▸ Extract provided

LPath is a command line tool to validate stage transition path of a game. A typical scenario is when a platformer game has a non-linear stage traversal path, we must validate, that player can really reach the end-game stage. It is possible that player fail to finish the game with the following reasons:

  1. A stage requires special skills to pass through. However the skills can't be retrieved in previous stages. Player are stuck when reaching this stage.
  2. A stage leads to a circular path, forcing player to endlessly go through a path without reaching end of game.

I used lpath tool to validate my game design of my own game project, Tsetesg's Adventure.

Quick start

lpath is developed by (Zig programming language](https://ziglang.org). For now I use zig master branch, in order to manage dependencies with zigmod tool.

For Archlinux users, you may install zig and zigmod from AUR with command line below. Note that you may also need to install zls for LSP support.

yay -S zig-dev-bin zigmod-bin

## If you need LSP support
git clone https://github.com/zigtools/zls
cd zls
zig build -Doptimize=ReleaseSafe
cp ./zig-out/bin/zls ~/bin/zls

After installing correct zig and zigmod build, build code from command below.

Click-target data:
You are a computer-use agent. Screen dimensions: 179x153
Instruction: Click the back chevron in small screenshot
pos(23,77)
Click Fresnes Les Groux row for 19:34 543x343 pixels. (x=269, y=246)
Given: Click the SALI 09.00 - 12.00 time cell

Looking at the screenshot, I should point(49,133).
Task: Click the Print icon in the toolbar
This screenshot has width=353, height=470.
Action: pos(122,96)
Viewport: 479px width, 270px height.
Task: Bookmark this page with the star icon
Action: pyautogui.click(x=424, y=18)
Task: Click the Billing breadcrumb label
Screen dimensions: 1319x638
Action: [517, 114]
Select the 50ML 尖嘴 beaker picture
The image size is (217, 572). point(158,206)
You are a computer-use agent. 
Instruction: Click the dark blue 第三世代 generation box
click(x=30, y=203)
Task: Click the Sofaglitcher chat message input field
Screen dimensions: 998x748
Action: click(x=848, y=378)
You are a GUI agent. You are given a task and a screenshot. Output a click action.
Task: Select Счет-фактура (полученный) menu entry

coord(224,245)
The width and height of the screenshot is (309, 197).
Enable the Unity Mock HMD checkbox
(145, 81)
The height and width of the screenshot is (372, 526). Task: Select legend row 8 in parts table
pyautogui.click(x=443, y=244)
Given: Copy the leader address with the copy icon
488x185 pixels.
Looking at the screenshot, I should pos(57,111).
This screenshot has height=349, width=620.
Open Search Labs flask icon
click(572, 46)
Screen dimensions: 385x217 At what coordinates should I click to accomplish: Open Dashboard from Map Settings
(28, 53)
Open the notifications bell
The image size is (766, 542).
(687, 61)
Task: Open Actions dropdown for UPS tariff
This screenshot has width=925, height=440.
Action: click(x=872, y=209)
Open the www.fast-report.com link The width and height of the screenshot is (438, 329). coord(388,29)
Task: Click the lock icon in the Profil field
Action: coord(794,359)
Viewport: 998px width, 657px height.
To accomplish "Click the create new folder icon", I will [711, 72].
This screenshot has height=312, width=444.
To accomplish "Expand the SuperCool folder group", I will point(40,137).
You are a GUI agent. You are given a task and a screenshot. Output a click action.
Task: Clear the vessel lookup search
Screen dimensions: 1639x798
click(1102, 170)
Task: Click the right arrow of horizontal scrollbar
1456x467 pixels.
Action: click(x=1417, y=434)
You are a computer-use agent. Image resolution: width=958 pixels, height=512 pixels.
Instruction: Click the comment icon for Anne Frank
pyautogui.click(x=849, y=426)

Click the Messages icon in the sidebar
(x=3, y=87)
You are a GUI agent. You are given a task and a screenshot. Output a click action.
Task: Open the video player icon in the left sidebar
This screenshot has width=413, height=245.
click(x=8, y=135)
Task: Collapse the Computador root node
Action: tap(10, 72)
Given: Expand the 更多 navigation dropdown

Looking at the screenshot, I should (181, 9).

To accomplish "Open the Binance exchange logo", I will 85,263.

▸ What this task involves
Condense the paragraph in the LPath tool text that begins "For Archlinux users" into a single shorter sentence that keeps its main facts. These records have no connection to the text about the LPath tool.

▸ Final result
Archlinux users can install zig and zigmod from the AUR using the command line shown, and may also need zls for LSP support.